━━━━━ ОТРЫВОК

Встречаясь в записках Жоффруа де Виллардуэна с запоздало назидательными ламентациями подобного рода, относятся ли они к нарушению кем-либо вассальных клятв или условий заключенных договоров, к проявлениям малодушия или к иным действиям, которые в последнем счете вели к распылению сил «пилигримов» и их ослаблению перед лицом врагов, будь то греки или сарацины, болгары или куманы, невольно задаешься вопросом: в какой мере и каким образом открыто провозглашаемые и отстаиваемые хронистом принципы рыцарского «кодекса чести» (верность, смелость и проч.) связаны с общей концепцией его произведения, которая, несомненно, присутствует в нем и, более того, весьма последовательно, как увидим, проводится автором? Внимательный анализ мемуаров показывает, что не только эти принципы, лежащие в основе восприятия мемуаристом мира социальных явлений, но и сам провиденциализм, фундаментальный мировоззренческий комплекс, определяющий отношение Жоффруа де Виллардуэна к описываемому им и его оценку, при ближайшем рассмотрении оказываются подчиненными не только вполне мирской, имманентно-событийной логике, включающей и элемент случайности, но и отчетливо проступающей в хронике политической тенденции, более того, целостному историко-политическому замыслу.

АПОЛОГЕТИКА КРЕСТОВОГО ПОХОДА. ПОЛИТИЧЕСКАЯ ПРЕДВЗЯТОСТЬ ХРОНИСТА. ОТСТУПЛЕНИЯ ОТ ПРАВДЫ ИСТОРИИ — УМЫШЛЕННЫЕ И ОБЪЕКТИВНО ОБУСЛОВЛЕННЫЕ

Ознакомление с «Завоеванием Константинополя» поневоле заставляет задуматься над идейно-политической направленностью произведения и в связи с этим — над его спецификой как памятника исторической мысли начала XIII в. Не подлежит сомнению, что Жоффруа де Виллардуэн сочинял свой труд по прошествии известного времени после захвата крестоносцами христианской Византии — акта, формально во всяком случае (хотя бы на первых порах), осужденного папством, — и потому излагал события достаточно обдуманно. Наряду с другими соображениями ему приходилось, видимо, «учитывать» и это обстоятельство. Как бы то ни было, но, выступая в роли историка, рассказывающего о событиях, отстоящих от него на определенном «расстоянии», «маршал Романии и Шампани» освещал их, имея в голове если не подробный план всего рассказа, то по крайней мере отдавая себе отчет в том, что именно и в каком виде он будет преподносить слушателям и читателям. Иными словами, Виллардуэн приступил к делу, внутренне проникшись уже какой-то выработавшейся у него общей системой представлений о предмете предстоящего повествования, об основных сторонах и «гранях» этого предмета. Берясь за составление хроники, автор, должно быть, мысленно видел перед собой некий концептуальный проект, сконструированный, по всей вероятности, не до конца и еще не прорисованный во всех деталях, однако вполне сложившийся в своих главных «ярусах», «узлах» и более или менее ясный рассказчику по своей магистральной «схеме».

━━━━━━━━━━

ЧТО ТРЕБУЕТСЯ
**1)** Когда, согласно отрывку о хронике Жоффруа де Виллардуэна, автор сочинял свой труд?
**2)** Продолжите отрывок о хронике Жоффруа де Виллардуэна после его последнего предложения.
Записи представляют собой отдельный материал.

━━━━━ ИСХОДНЫЕ ЗАПИСИ

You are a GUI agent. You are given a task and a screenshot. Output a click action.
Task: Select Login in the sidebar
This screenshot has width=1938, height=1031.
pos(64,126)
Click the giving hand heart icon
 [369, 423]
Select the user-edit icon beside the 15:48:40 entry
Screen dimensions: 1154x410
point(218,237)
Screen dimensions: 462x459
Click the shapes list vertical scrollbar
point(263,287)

━━━━━━━━━━
━━━━━ ИСХОДНЫЕ ЗАПИСИ

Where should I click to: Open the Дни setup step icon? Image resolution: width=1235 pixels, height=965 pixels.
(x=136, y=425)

━━━━━━━━━━
━━━━━ ИСХОДНЫЕ ЗАПИСИ

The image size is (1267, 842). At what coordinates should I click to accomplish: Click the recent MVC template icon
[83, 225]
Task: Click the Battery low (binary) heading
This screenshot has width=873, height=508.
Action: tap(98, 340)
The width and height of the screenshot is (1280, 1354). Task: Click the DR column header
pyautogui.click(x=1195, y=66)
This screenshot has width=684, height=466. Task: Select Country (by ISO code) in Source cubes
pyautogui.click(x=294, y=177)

━━━━━━━━━━

РЕШЁННЫЕ ЗАДАЧИ
**1)** По прошествии известного времени после захвата крестоносцами христианской Византии.

**2)**
Этим, по-видимому, и могут быть объяснены заверения хрониста в своей абсолютной субъективной правдивости, подкрепляемые ссылками на то, что-де он был живым свидетелем описываемого: «И Жоффруа, маршал Шампанский, который продиктовал это произведение и который ни разу ни единым словом не солгал с умыслом (sic! — М. 3.) о том, что ему ведомо, — а он бывал на всех советах — с уверенностью свидетельствует» (§ 120) — такова не лишенная своеобразного подтекста формула, к которой обращается хронист, чтобы убедить слушателей рассказываемой им эпопеи завоевания Константинополя в ее полной аутентичности (в пределах доступного его знанию!). «Не солгал с умыслом», подчеркивает автор! Следовательно, он не исключает «невольных» погрешностей своего повествования против истины, но заранее как бы снимает с себя ответственность за них, словно говоря, что если в нем и содержится что-либо неверное, то сам он, рассказчик, тут ни при чем [86] .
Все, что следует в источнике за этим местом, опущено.